Ep. 19: Is The Digital Health Revolution Just Starting?


Quite a few things happened 11 years ago, in 2006. The one billionth song was purchased from Apple iTunes. Nintendo releases the Wii in North America. Google acquired YouTube. Everyone with an email address could sign up to Facebook, the then-new social media only two years in existence.

From today’s perspective, when we already talk about practical uses of artificial intelligence, machine learning, robots in elderly care, Internet of Things, implantable, digestible and other sensors, the world 11 years ago seems unrecognizable. After all, the first iPhone and Kindle were released hardly in 2007, a year later. Then, three years later, the first iPad was on the market.


Listen at: Soundcloud, Podbean or in iTunes. Suggestions, comments will be highly appreciated either here or on Twitter.

But for the digital health world, 2006 was an important year. It marked the birth of Health 2.0, a global movement for use, promotion and research of digital technology for wellness, health, medicine, and healthcare.


More than 100,000 entrepreneurs are connected through Health 2.0 today, looking at new solutions at Health 2.0 conferences or through so-called Chapters — regular meetings of entrepreneurs from the field are running on a regular basis in more than 80 countries around the world.

::::::

#### [WORK ITEM A]
In the digital health episode text, which movement was born in 2006?
#### [WORK ITEM B]
Carry on the digital health episode text from its last sentence.
The listing that follows comes from a separate source.

::::::

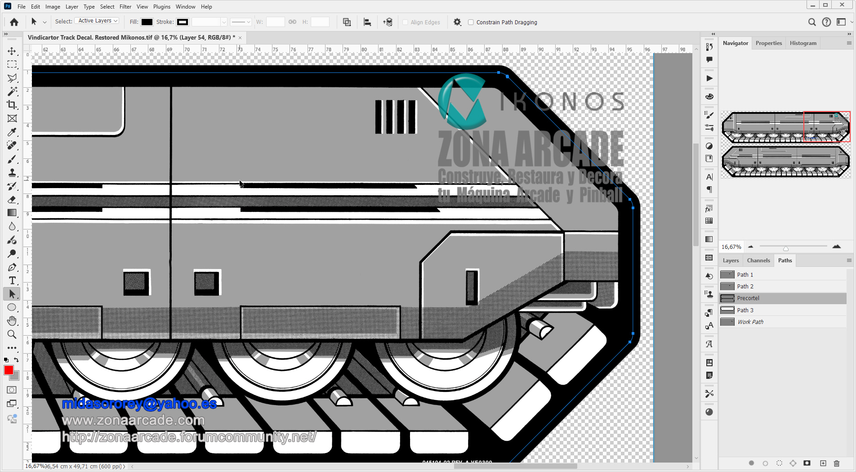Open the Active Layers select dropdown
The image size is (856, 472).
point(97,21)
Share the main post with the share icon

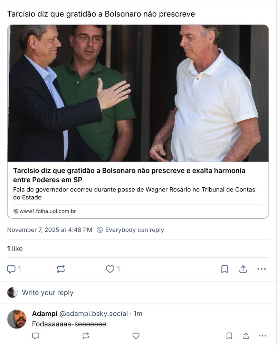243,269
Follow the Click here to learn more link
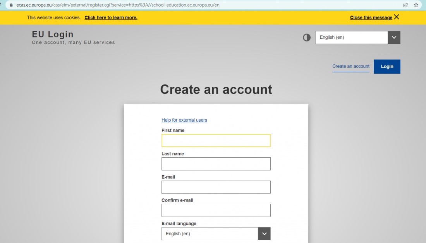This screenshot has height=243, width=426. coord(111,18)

::::::

#### [EXERCISE OUTPUT A]
Health 2.0.

#### [EXERCISE OUTPUT B]
The guest speaker on this show is Indu Subaiya, the CEO of Health 2.0. She talks about why she chose not to stay an MD and go into conference organization, explains why she is optimistic about interoperability in healthcare in the US and healthcare progress with technology in general.

Listen at: Soundcloud or in iTunes. Suggestions, comments will be highly appreciated either here or on Twitter.


Questions in the podcast:

  • - How are new technologies changing medical practice and medical education?

  • - How significant are the differences in digital health across the globe?

  • - How much savings can we expect in healthcare with innovations, since the so-called waste is someone’s revenue, consequently meaning that someone needs to be pushed out of the market?

  • - What is the state of healthcare data interoperability in the USA and can it ever be tackled?

  • - If we were listening about “unmentionables” for the last couple of years, it is now time for the so-called “unacceptables”. What are they and how are they going to be hacked?